What counts as income?
US law under 26 USC § 61 defines gross income as all income you receive from any source unless there’s a specific exemption under the law.
Income isn’t just money you earn from a job. Even finding buried treasure counts as taxable income that you have to pay taxes on.
Passive income sources such as bank account interest, earnings from stock investments, or cryptocurrency mining also count as income.
Why don’t gifts count as income?
Gifts usually don’t count as income because there are special rules in the tax code for gifts.
The gift receiver almost never has to pay taxes on a gift.
A gift giver may have to pay a gift tax if he or she gives gifts worth millions of dollars during his or her lifetime. Gift givers may also have to file an annual gift tax return if their gifts total more than a certain amount.
There are also strict rules on what counts as a gift. In order for something to be a gift, there generally can’t be any expectation of getting something in return now or in the future.
When there is an expectation of a return, a supposed gift is usually a sale or trade that may be taxable.

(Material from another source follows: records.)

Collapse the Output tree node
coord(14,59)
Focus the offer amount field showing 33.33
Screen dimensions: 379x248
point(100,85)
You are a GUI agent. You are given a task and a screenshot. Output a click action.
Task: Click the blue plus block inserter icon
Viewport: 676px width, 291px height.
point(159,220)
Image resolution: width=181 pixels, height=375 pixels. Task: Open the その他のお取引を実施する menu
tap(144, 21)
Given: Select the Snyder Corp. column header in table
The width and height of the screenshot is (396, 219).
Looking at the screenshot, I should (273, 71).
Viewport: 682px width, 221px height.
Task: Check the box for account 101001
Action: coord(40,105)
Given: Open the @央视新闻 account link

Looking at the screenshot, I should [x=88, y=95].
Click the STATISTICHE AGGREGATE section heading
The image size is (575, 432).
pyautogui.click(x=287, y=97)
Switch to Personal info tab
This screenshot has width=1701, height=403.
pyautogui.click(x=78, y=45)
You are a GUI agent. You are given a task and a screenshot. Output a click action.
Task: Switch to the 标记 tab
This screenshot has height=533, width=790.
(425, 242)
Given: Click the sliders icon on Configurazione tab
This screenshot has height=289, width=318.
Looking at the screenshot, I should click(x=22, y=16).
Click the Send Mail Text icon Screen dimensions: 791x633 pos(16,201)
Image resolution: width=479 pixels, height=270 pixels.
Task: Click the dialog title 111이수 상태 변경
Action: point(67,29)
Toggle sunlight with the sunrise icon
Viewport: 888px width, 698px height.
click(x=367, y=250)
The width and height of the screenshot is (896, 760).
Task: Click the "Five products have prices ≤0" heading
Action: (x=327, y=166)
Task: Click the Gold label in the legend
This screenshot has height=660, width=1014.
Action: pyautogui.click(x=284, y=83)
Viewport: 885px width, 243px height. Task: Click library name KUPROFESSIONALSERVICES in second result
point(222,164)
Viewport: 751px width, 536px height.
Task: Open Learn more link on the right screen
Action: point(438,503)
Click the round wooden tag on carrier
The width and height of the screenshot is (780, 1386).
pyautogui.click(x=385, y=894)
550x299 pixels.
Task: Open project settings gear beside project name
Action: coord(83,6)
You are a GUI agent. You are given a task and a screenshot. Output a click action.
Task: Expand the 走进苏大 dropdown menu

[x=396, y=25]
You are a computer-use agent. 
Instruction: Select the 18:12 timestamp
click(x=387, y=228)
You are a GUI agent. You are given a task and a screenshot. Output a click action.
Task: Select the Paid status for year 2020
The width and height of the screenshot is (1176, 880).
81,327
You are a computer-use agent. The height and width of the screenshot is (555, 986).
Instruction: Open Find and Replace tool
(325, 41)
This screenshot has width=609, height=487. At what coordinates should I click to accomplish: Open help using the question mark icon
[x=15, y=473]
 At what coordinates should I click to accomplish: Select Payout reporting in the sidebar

The IRS has also ruled that tips to someone who provided a service are not gifts even if the tipper calls it a gift.
What is taxable income?
Taxable income is the amount of your income that’s subject to taxes. Even when something is legally classified as income, the tax law may exempt it from taxation.
A common example is Social Security benefits. You usually don’t have to pay taxes on Social Security unless your income from other sources exceeds a certain amount.
Bond interest is another special situation. Federal treasury bond interest is generally exempt from state taxes. State municipal bond interest is generally exempt from federal income tax.
You may also be entitled to claim deductions that reduce your taxable income. For example, if your income is $50,000 and you’re entitled to a $5,000 deduction, your taxable income is $45,000.
What is adjusted gross income?
Adjusted gross income is a special line item on your tax return that affects your eligibility for certain tax deductions and tax credits. It may also be used as your qualifying income for other government benefits.
Adjusted gross income is your total gross income minus certain adjustments like deductible retirement contributions. It will usually be more than your taxable income.
What is median income?
Median income is the middle income level for a defined area. Half of the people will make more, and half will make less.
Many government programs are based on whether you make less than the median income level or a certain percentage of the median income level. They may go by your gross income or the adjusted gross income on your tax return.